Und während immer noch auf eine Reaktion vom Deutschen Tierschutzbund oder Veterinäramt gewartet wird, dürfen sich die eingefangenen Tiere nun erst einmal im Tierheim satt essen und sich wieder geborgen fühlen.

Die teilweise von den Tauben getragenen Ringe sind für uns leider nicht brauchbar. Sie sind über Kleinanzeigen zu erwerben und helfen nur dem Besitzer bei der Zuordnung der Tauben, eine Rückverfolgung aber ist nicht möglich.

Rassetauben sind Haustiere

Wir betonen an dieser Stelle nochmals ausdrücklich, dass auch Tauben HAUStiere sind, die so gut in der Freiheit überleben können, wie Hauskatzen, Hunde, Hamster, etc. – nämlich gar nicht!

Nur weil sie fliegen können und man automatisch an Stadttauben denkt, die in der Stadt ja auch von allem möglichen Unrat leben können (was ein großer Trugschluss ist, aber das ist ein anderes Thema), sind Rassetauben nicht automatisch mit diesen gleich zu setzen.

Ein Aussetzen solcher Tiere ist ebenso eine Straftat wie das Aussetzen eines Hundes oder einer Katze. Wir werden den Vorgang zur Anzeige bringen.

Wir wollten wetten, dass sich diverse Tierschutzvereine mit der Rettung überschlagen hätten, hätte man ihnen 24 ausgesetzte Katzen oder Hunde gemeldet. Ein riesiges Medieninteresse wäre ihnen sicher gewesen. Auch die Motivation des Ordnungsamtes wäre eine ganz andere gewesen.
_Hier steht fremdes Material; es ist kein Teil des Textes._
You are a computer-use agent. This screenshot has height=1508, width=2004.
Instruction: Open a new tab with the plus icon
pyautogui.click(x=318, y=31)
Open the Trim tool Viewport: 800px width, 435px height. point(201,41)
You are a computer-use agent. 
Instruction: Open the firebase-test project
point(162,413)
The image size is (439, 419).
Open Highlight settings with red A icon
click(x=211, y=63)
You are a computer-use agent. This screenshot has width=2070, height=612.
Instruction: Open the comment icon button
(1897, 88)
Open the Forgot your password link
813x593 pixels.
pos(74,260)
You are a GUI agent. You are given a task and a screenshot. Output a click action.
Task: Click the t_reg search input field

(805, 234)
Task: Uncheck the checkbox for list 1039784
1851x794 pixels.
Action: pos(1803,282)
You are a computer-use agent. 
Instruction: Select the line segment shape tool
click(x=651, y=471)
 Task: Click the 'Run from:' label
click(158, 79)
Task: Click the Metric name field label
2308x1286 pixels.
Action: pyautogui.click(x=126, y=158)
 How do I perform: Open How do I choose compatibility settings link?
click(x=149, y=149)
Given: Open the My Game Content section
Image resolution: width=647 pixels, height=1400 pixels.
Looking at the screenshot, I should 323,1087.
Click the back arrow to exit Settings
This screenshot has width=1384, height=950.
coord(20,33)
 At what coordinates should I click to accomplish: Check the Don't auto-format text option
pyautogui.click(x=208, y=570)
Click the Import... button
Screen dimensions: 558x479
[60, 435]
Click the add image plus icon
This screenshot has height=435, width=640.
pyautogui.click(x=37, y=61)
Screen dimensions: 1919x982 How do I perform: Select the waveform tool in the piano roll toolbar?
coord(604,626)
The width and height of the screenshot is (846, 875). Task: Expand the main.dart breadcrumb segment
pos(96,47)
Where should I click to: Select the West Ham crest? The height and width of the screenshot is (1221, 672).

Das Schicksal von Vögeln – Tauben in diesem Falle – aber findet weder Hilfe noch Interesse.

Tödliche Selektion

Wir vermuten aufgrund der Jahreszeit, dass die Tauben nach der neuen „Anpaarung“ des Züchters als „nicht mehr für die Zucht brauchbar“ ausgesondert wurden. Das ist leider gängige Praxis unter Züchtern. Statt diesen Tieren ein Gnadenbrot zu gewähren oder sie in verantwortungsvolle Hände abzugeben, werden sie meist getötet oder ausgesetzt ihrem Schicksal überlassen.

Jegliche „Entsorgung“ von „unbrauchbaren“ Tieren aus einer Zucht ist aus tierschützerischer Sicht weder tragbar noch ethisch vertretbar.

Da unsere Kapazitäten ebenfalls begrenzt sind, können wir die Tauben nur kurzfristig in einem Außengehege unterbringen. Wir müssen sie rasch auf verschiedene private Pflegestellen in NRW verteilen. Hier warten sie dann auf ihren Umzug in ein endgültiges Zuhause, wo sie für immer willkommen sind.

Dank

An dieser Stelle bedanken wir uns ganz herzlich bei dem engagierten Finder, dem das Schicksal der Tauben nicht egal war, sowie den Pflegestellen und Endplätzen!